-- Task description --
Everything in the data that follows has to be repeated verbatim.
· · · ·
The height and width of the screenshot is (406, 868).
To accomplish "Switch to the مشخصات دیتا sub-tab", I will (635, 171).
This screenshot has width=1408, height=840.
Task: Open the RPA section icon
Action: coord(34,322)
· · · ·
-- Task answer --
The height and width of the screenshot is (406, 868).
To accomplish "Switch to the مشخصات دیتا sub-tab", I will (635, 171).
This screenshot has width=1408, height=840.
Task: Open the RPA section icon
Action: coord(34,322)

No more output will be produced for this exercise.